Your goal.
In the entries that follow, how many lines include the string "agent"? The answer is the number only.

Data.
◇ ◇ ◇ ◇ ◇ ◇ ◇
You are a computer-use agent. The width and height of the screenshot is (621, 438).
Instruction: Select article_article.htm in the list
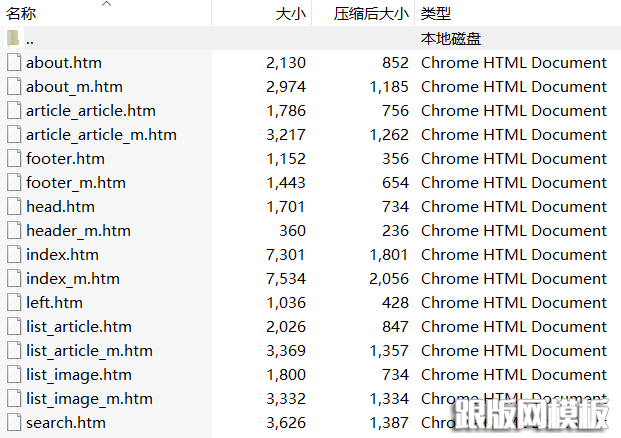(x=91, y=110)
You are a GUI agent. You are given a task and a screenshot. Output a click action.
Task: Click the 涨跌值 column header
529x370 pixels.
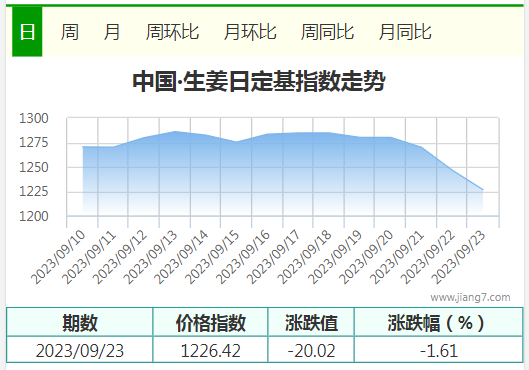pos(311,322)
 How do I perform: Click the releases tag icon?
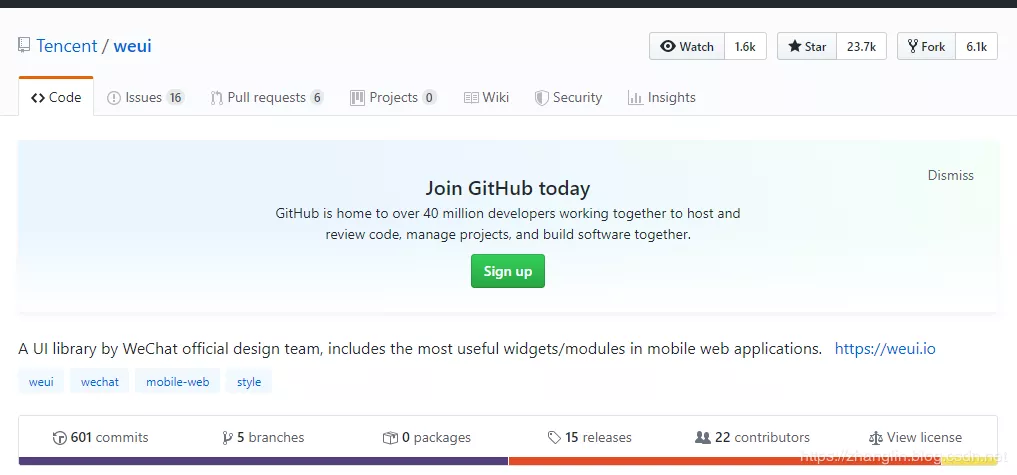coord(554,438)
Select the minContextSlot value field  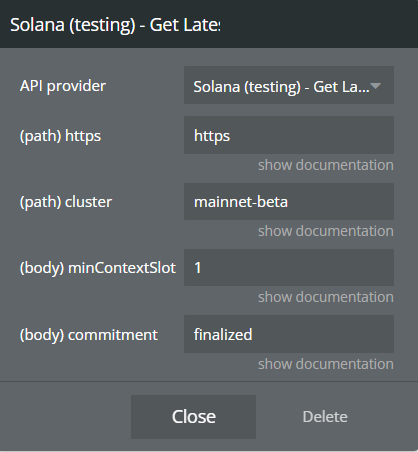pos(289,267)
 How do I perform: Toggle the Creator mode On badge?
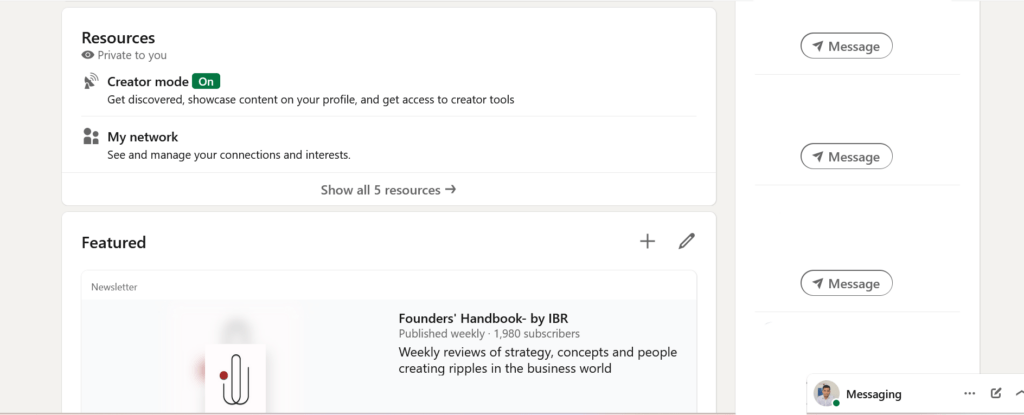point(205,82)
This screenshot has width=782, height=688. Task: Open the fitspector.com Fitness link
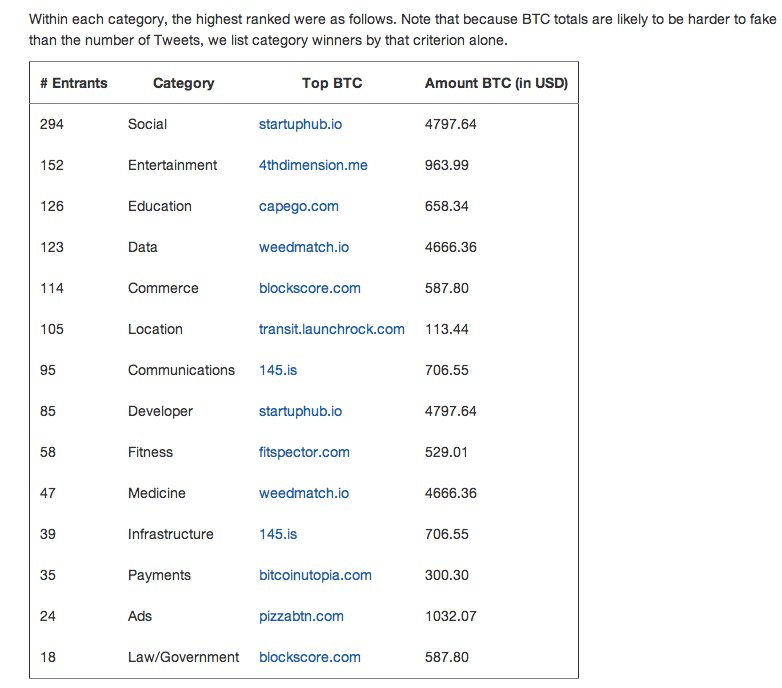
◇ ◇ ◇ ◇ ◇ ◇ ◇
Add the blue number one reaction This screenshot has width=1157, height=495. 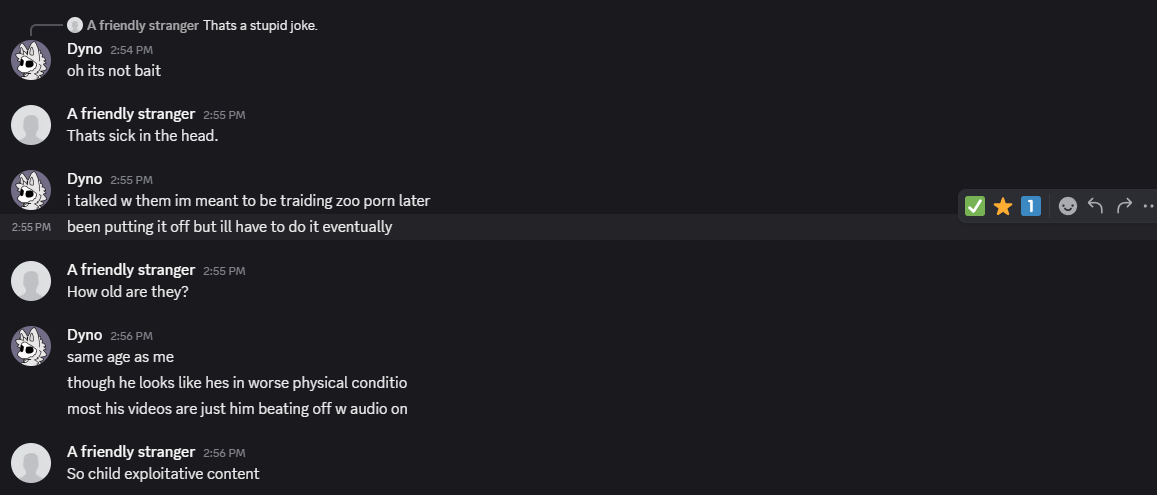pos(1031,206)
◇ ◇ ◇ ◇ ◇ ◇ ◇
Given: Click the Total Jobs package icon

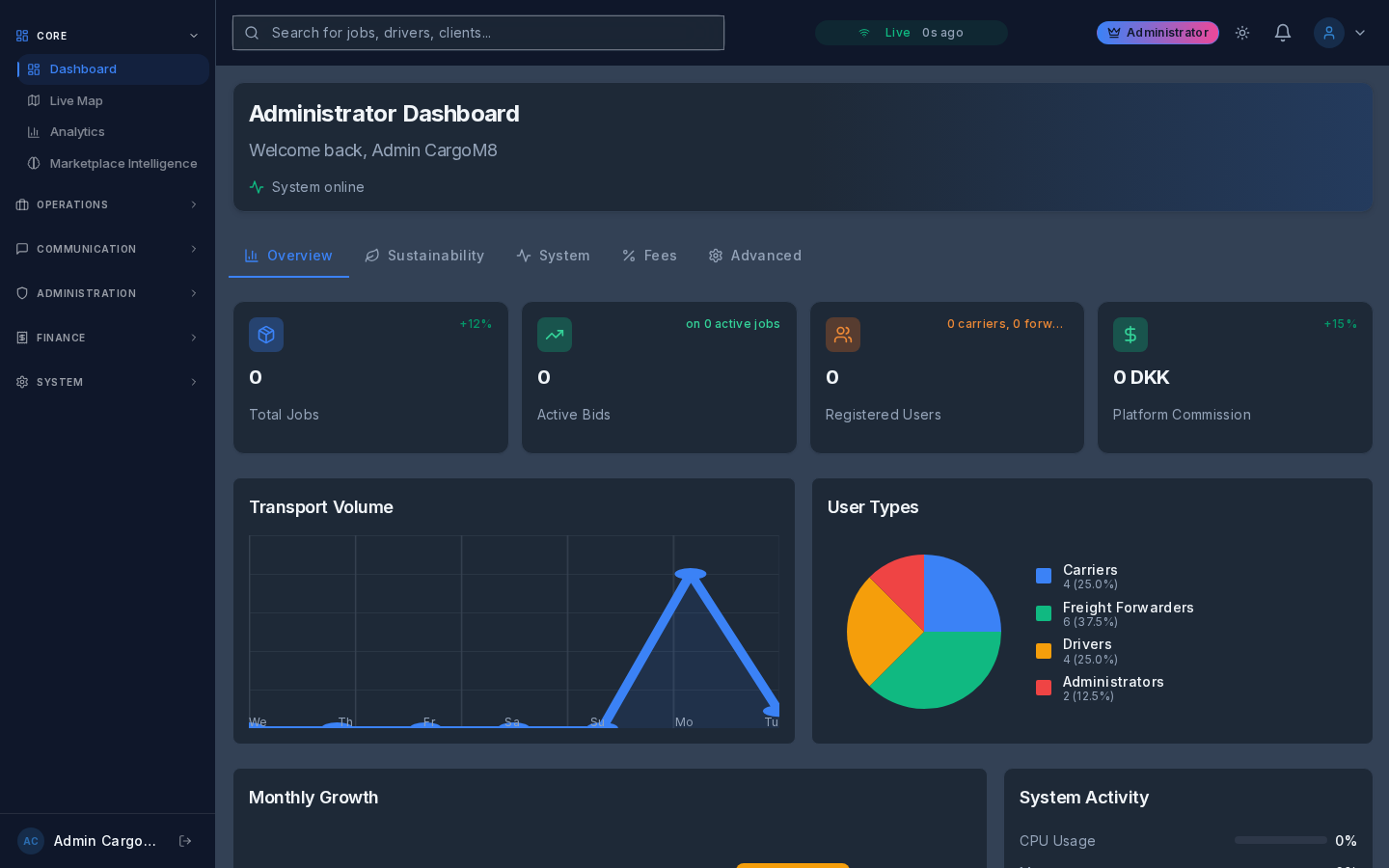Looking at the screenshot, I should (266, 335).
◇ ◇ ◇ ◇ ◇ ◇ ◇
Exercise result.
2